*** Provided entries Section Begins ***

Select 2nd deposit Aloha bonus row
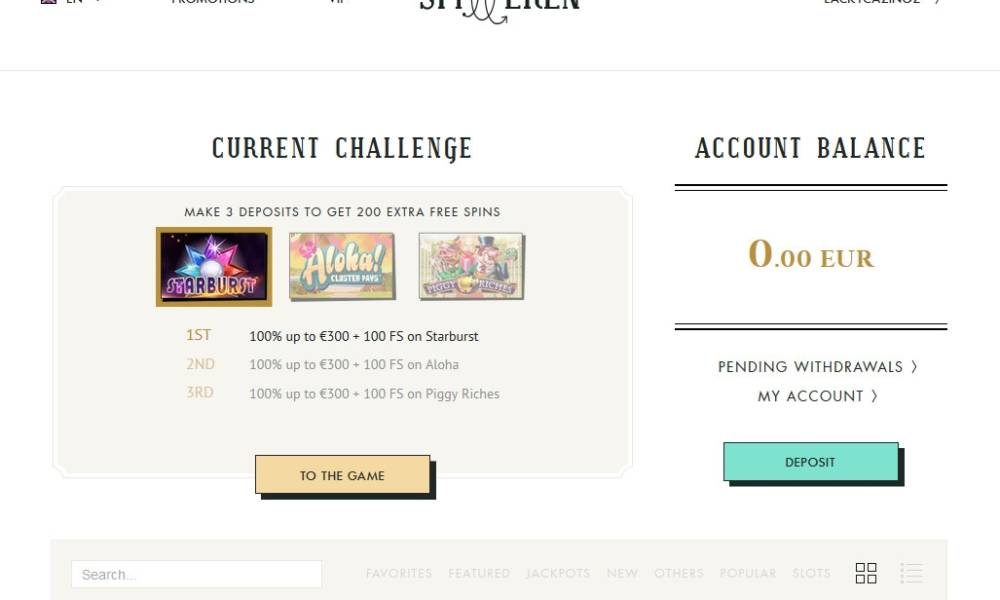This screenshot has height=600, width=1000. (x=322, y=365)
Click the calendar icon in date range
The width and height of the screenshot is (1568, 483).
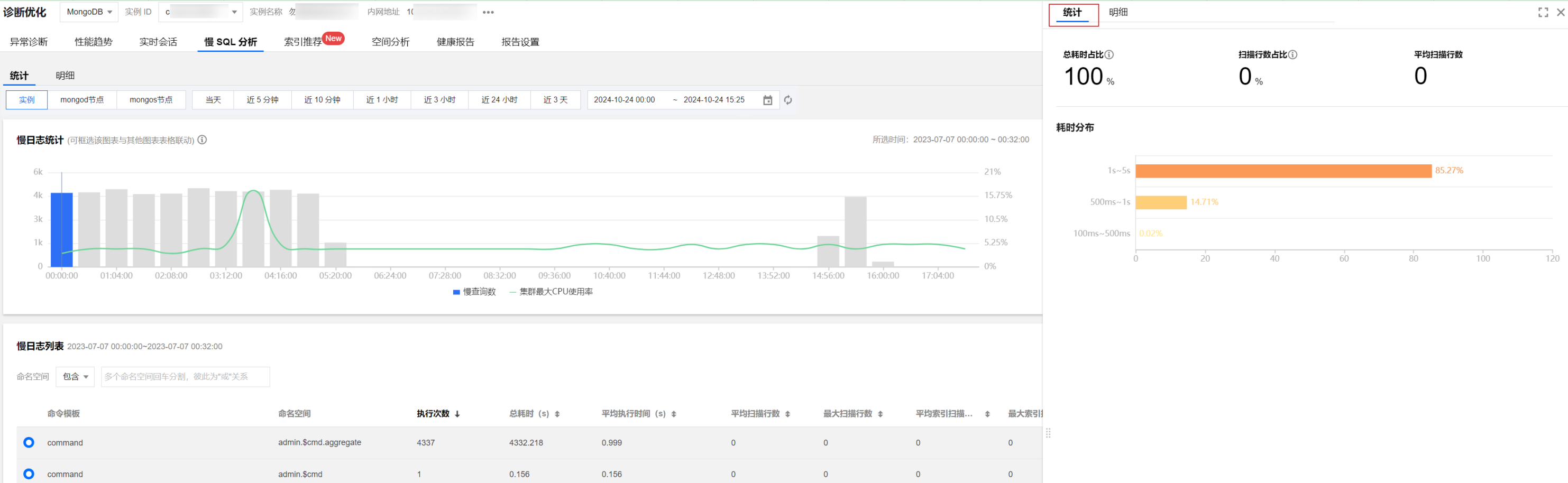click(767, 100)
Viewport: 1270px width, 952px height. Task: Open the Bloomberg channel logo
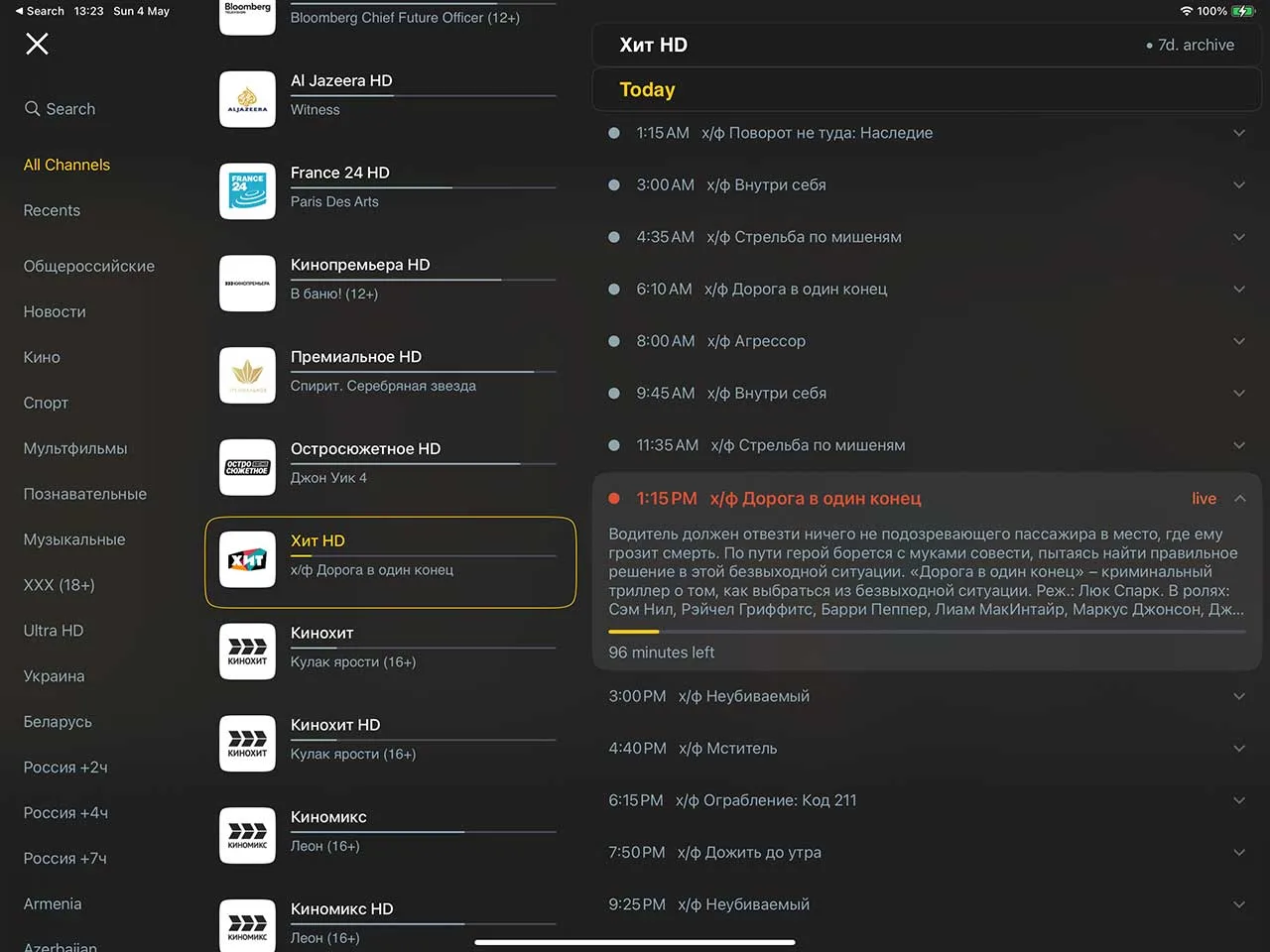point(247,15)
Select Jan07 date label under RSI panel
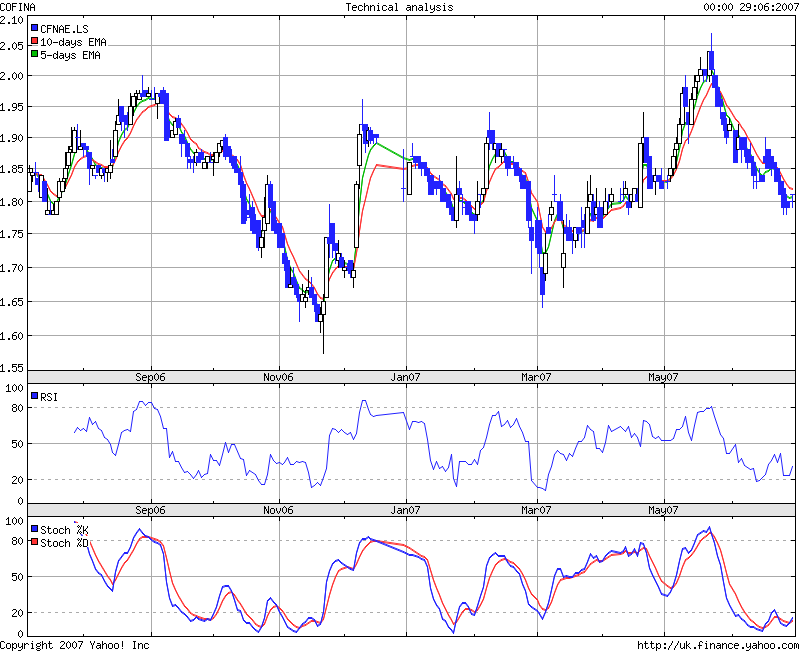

*** Provided entries Section Ends ***

* [Assignment]: Quote, word for word and nothing more, every line from the line with "Click the calendar icon in date range" to the end of the entries, including both ends; skip any pictures.

* [Exercise answer]:
Click the calendar icon in date range
The width and height of the screenshot is (1568, 483).
click(767, 100)
Viewport: 1270px width, 952px height. Task: Open the Bloomberg channel logo
point(247,15)
Select Jan07 date label under RSI panel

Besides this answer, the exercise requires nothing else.